Iona spotted the captain, made obvious by his skills, and quickly looked over them. She grinned as she saw that he was more magically-inclined, and without a reflex skill like [Speedster’s Perception] that might’ve bailed him out.
She nocked an arrow, and pulled her Springwood bow taut, the magical wood allowing Iona to bring her full [Vow]-boosted stats to bear.
After all. This action was defending the denizens of the Wakacola sea. It was protecting the merchants, the sailors, and the ports. Most of the Valkyrie’s missions were protection details of various sorts – only items like Iona’s planned detour after this wouldn’t trigger her [Vow]’sincreased stats.
[Chilled Mind] had a dozen uses, but one that Iona found nice was it magnified her perception dozens of times when she had an arrow fully drawn, making the whole world seem like it was moving in slow motion. [Shortbow Skills] stacked with [New Moon’s Dance], which was multiplied by both [Valkyrie’s Valor] and [Weapon Mastery].
It helped guide her hand, read the wind, and make the tiny, subtle adjustments needed. Iona only got one initial shot, one surprise attack.
She finished finding her aim, exhaled to relax, and let go, the arrow screaming across the distance in a moment.
Planting itself directly in the important-looking pirate’s eye.
[*Ding!* You have slain a [Pirate Lieutenant (270 - Decay)]//[Loot Locator (260 – Mantle)]]
Iona let some of the tension leave her shoulders as the pirates started to madly scramble around, raising shields and preparing spells.
A second ranging shot over their physical shields indicated a lack of barrier, and Iona prepared her next trick.
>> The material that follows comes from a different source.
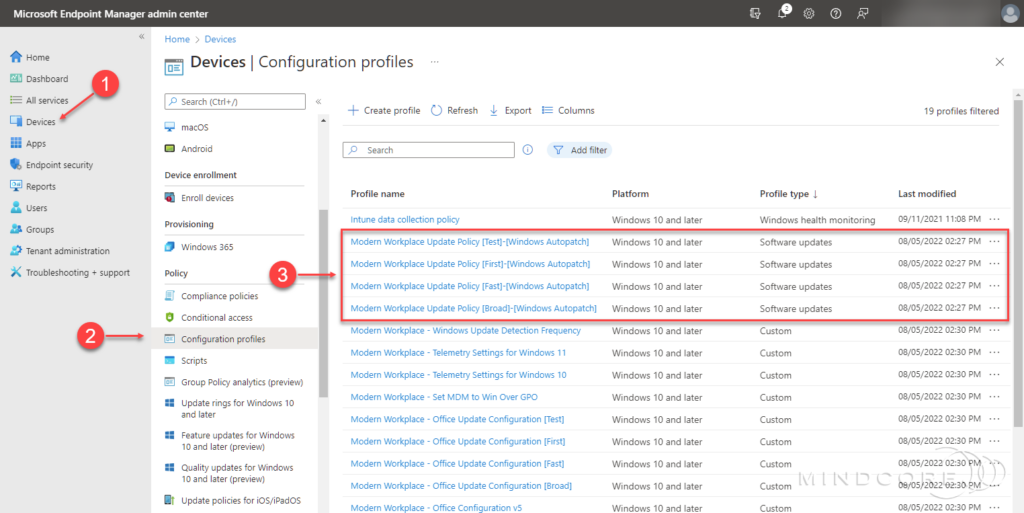Image resolution: width=1024 pixels, height=513 pixels.
Task: Click Home breadcrumb link
Action: [x=177, y=39]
[Ice Arrow Conjuration] summoned a crystal-clear arrow made out of ice, which Iona put on her bow. A benefit of the skill was it also let her fire said arrows, although anyone else trying to use the arrow would just have it shatter on them – ice wasn’t made for shooting with bows. Iona aimed high and fired, putting the arrow on a slow, lazy path that would bring it far over the top of the pirate ship.
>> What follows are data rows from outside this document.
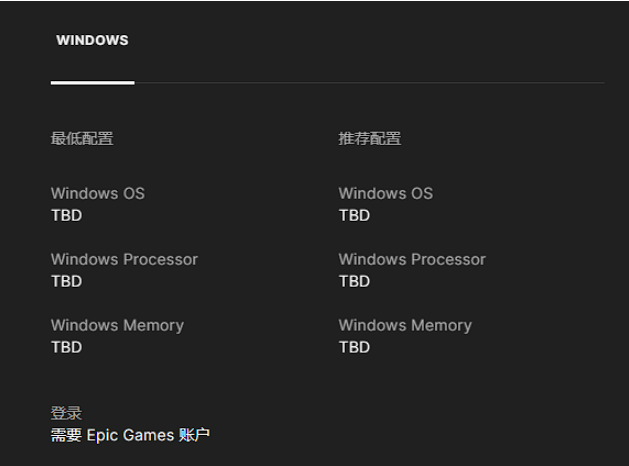629x466 pixels.
Task: Click the white underline beneath WINDOWS tab
Action: (92, 82)
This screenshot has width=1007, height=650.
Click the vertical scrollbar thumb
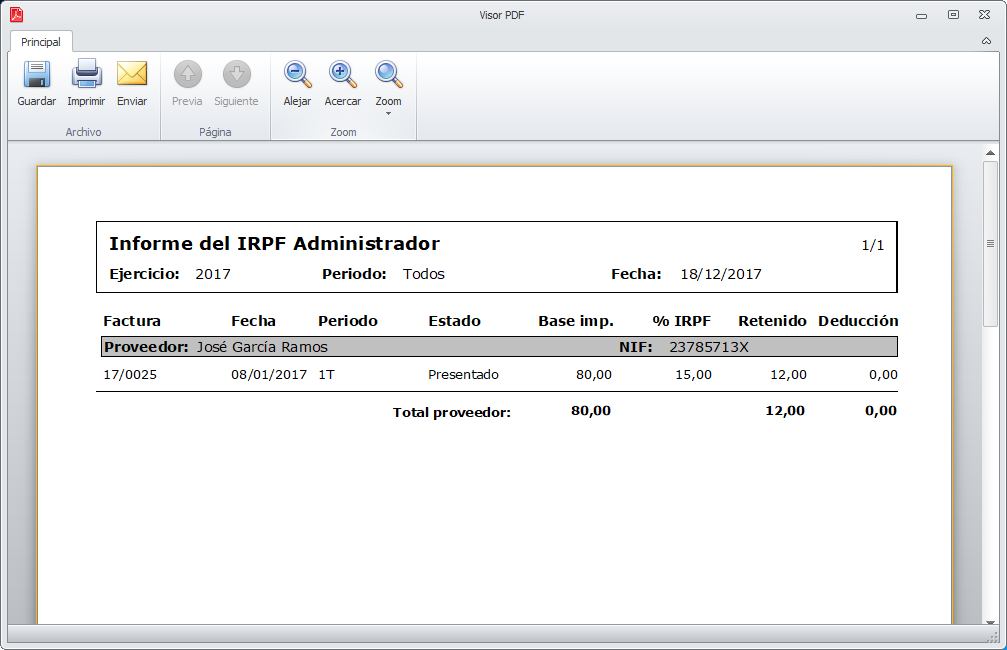click(990, 243)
She rapidly drew and fired a second arrow, letting [Trick Shot] guide her. It did exactly what it needed to do, intercepting the Ice arrow when it was above the pirate ship, redirecting it to aim straight down at the pirates.
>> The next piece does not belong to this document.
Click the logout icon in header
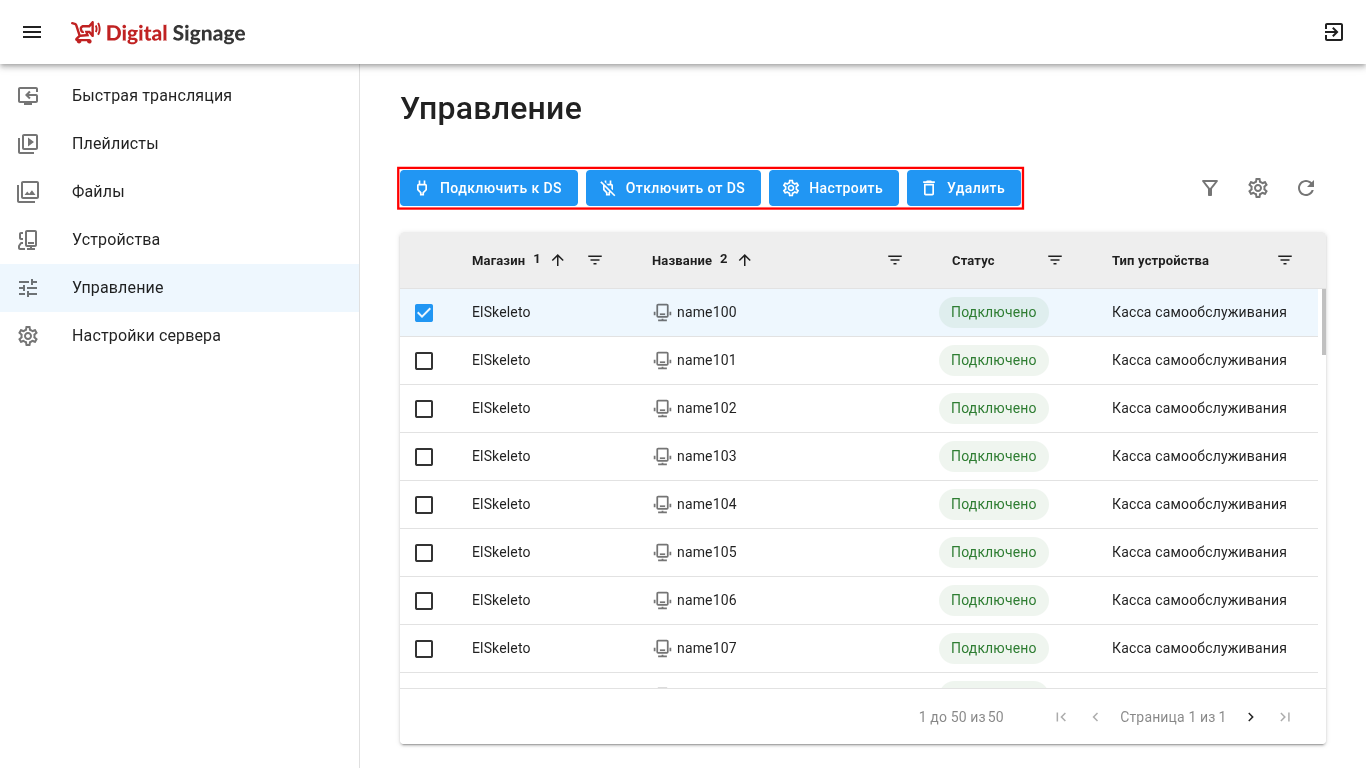Image resolution: width=1366 pixels, height=768 pixels. point(1333,33)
Then it exploded into a dozen tiny shards, [Blizzard Shot] turning the arrow into an icy barrage. [Glacial Slow] then applied a chilling cold to all pirates hit, slowing them down. The pirates that had strong strength and vitality basically shrugged Iona’s attack off, while more magically and speed-focused pirates were slowed down.
Not that Iona needed the debuff to kill them all. She gave a mental sigh as the skill failed to level. Even massively outnumbered and surrounded, her level compared to the pirates was too high, and the task wasn’t difficult enough. She’d need to repeat the process a few more times, in the hopes of grinding out enough experience to get another level.
The pirates weren’t taking the attack lying down. Some of the stronger pirates were throwing out attacks on the very edge of their range. Small earthen bullets, throwing knives, javelins, arrows, wooden spikes, and dozens of other attacks came Iona’s way. No Forbidden Four classers here today, although it’s more likely that the pirates would turn on one themselves, rather than tolerate their presence.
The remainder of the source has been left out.